The probability that none of the LMER match is (1 - (1 - \epsilon)^l)^{r - l + 1}, assuming most of these are somewhat independent.
Sensitivity is 1 - (1 - (1 - \epsilon)^l)^{r - l + 1}.

Adjusting l

Sensitivity and speed depend on l, allowing optimization.
Fix n and r and vary l to compute speedup and sensitivity.

BLAST Mechanics

Web Interface Components:
- Input query sequence.
- Select database (e.g., non-redundant database of proteins or DNA).
- Word size (value for LMER search; default is 11 for DNA, 3 for proteins).
- Scoring matrix (PAM or BLOSUM).
- Gap penalties.
- E-value cutoff.

Algorithm Flow

*    Make an automaton of all the queries using Avocorasic trie algorithm
*   Scan database (time order n+m) to identify keyword matches.
*   Perform local alignment at matches (query sequence vs database string portion). Banded matrix is used, stopping when some local maximum is reached, then it is maintained, then the aligment is stopped if 20% lower then then local maximum for a set value.
*   Compute e-value of score.
*   Derive p-value from e-value.
*   Sort alignments by e-value and output results.

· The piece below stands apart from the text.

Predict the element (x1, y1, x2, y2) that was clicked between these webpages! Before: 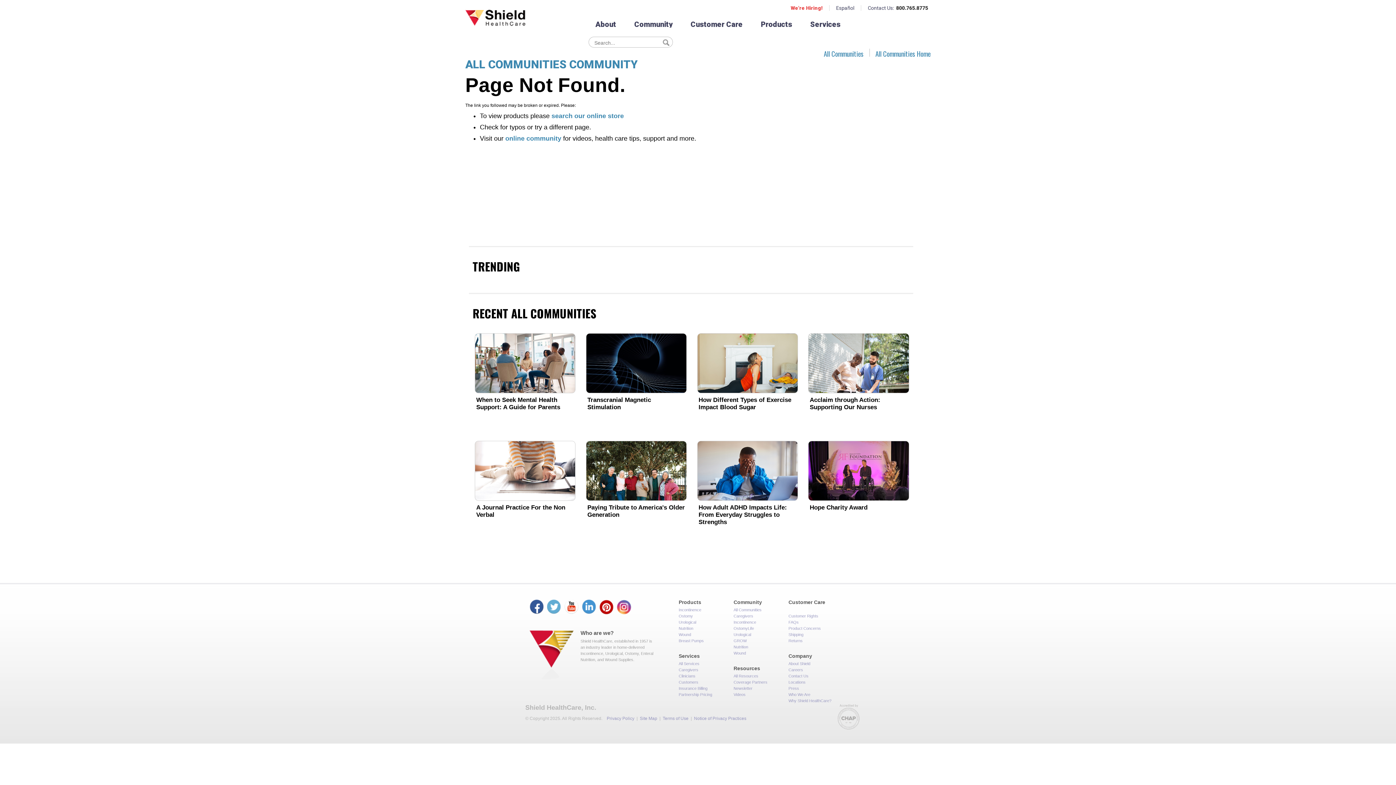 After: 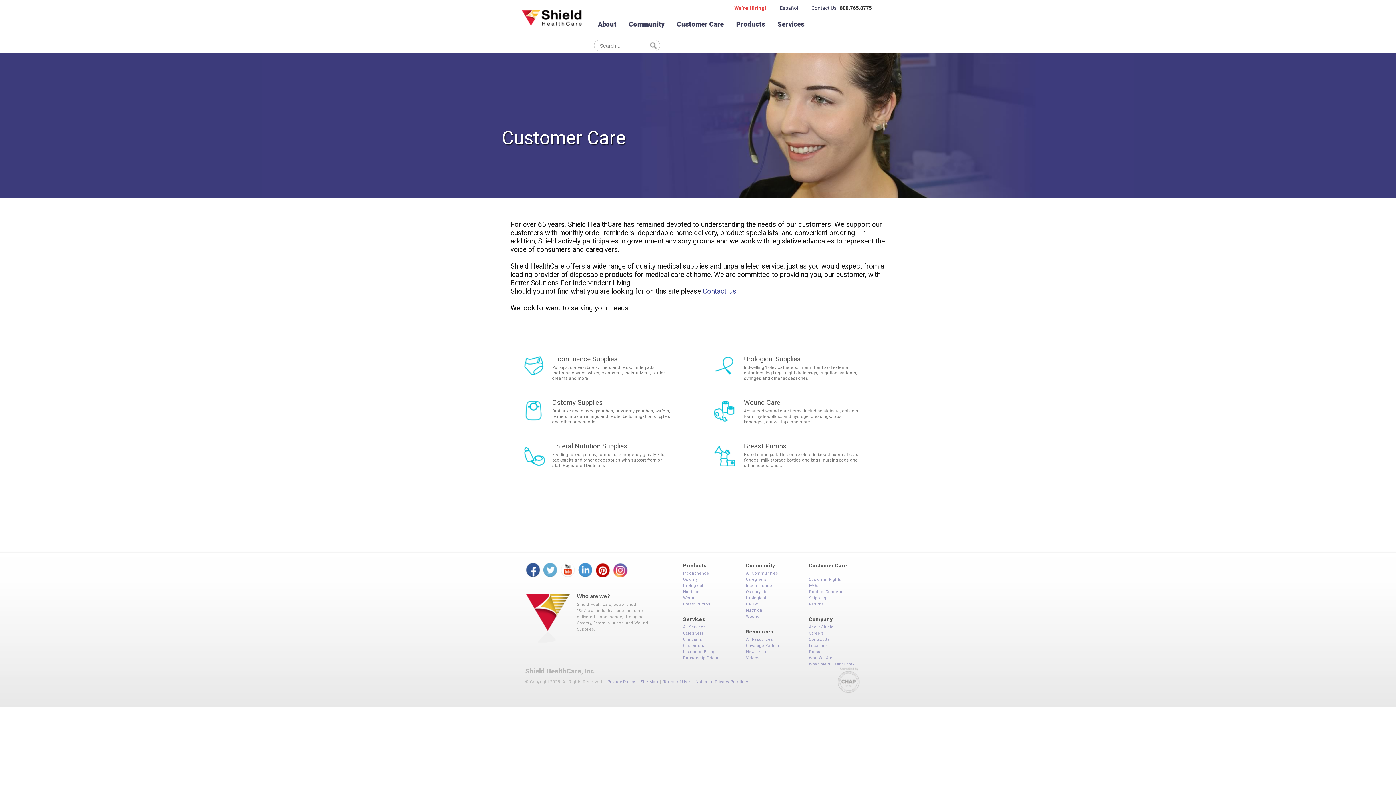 Action: label: Customer Care bbox: (681, 15, 752, 28)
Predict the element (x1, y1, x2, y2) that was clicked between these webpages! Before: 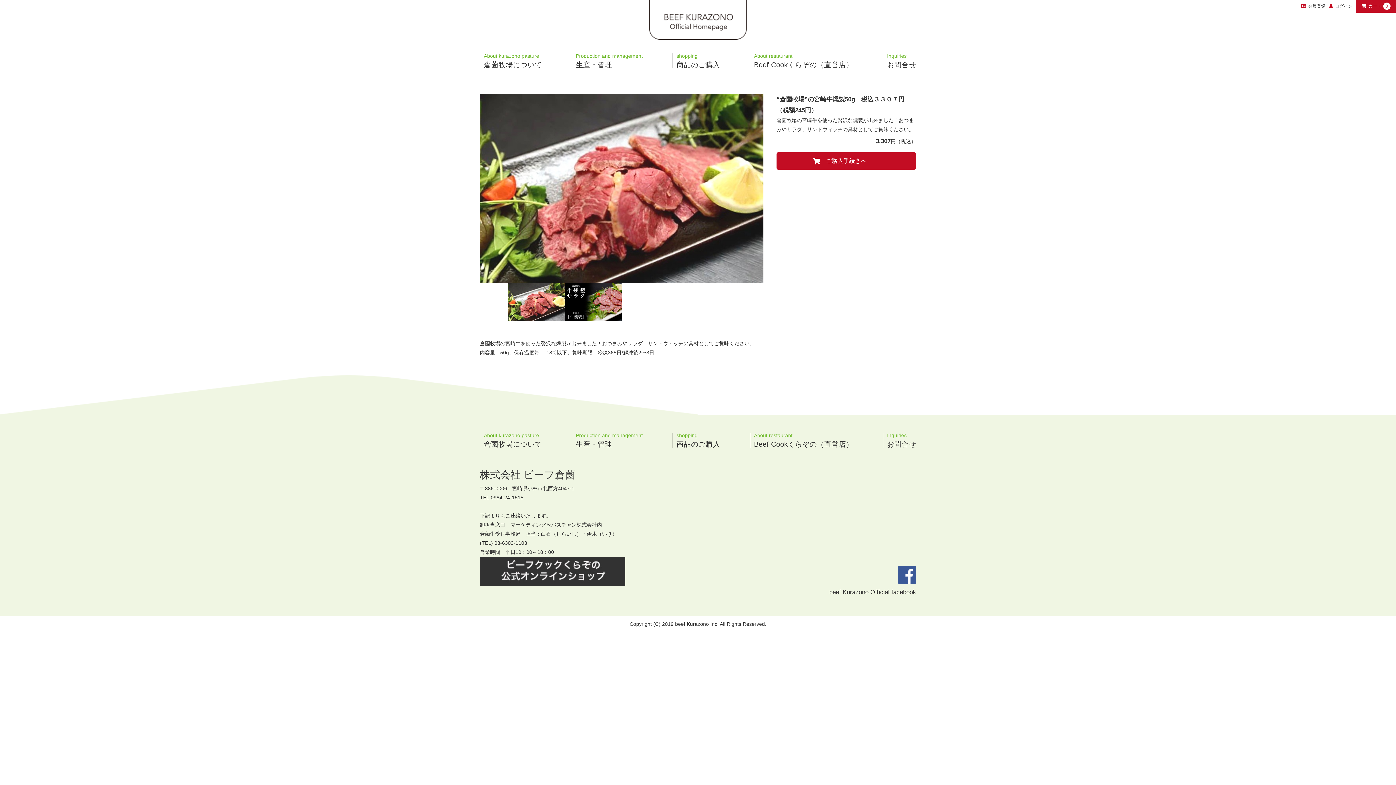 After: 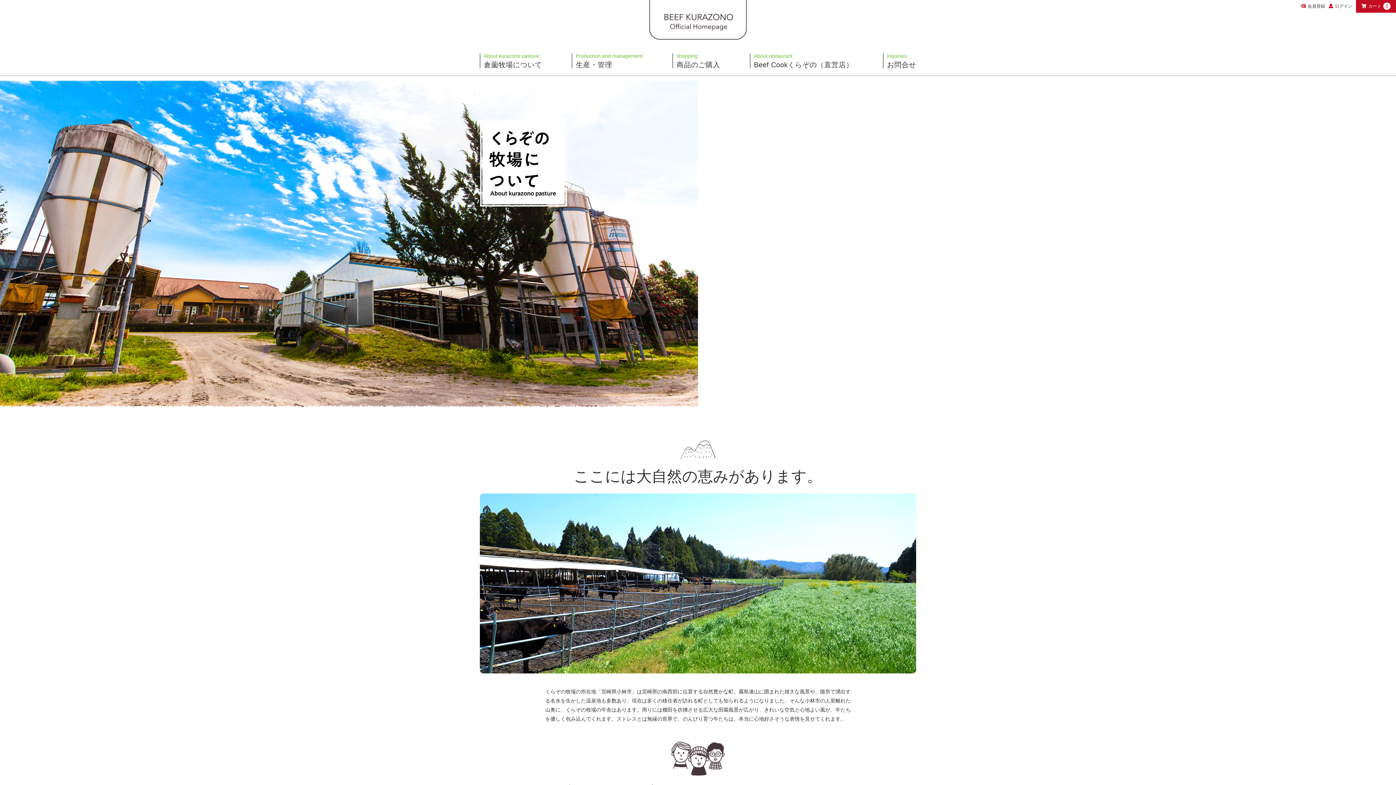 Action: label: About kurazono pasture
倉薗牧場について bbox: (484, 433, 542, 448)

Interesting observations on BLAST results

Often in the twilight zone, despite having a p-value that is 1, you can still find meaningful hits.
Often new Microbe sequences are difficult to discover proteins (over 50%); you may want to perform a search in the twilight zone.
It can be tried to make a new scoring system to take into account for alignment.
New matches between similar values may have different alignments and gap alignments

Identifying Unknown Species (Analogy)

Context: You're an alien classifying Earth species with no prior knowledge.
You have limited species with facial and skin features and you find a new species that looks slightly like the herbivore but has skin patterns similar to the carnivore; what do you do?
Solution: Collect more data - Modern machine learning is leveraged, and it often categorizes different data, and groups all into a specific family to identify them.
Facial recognition will always be required to determine the family.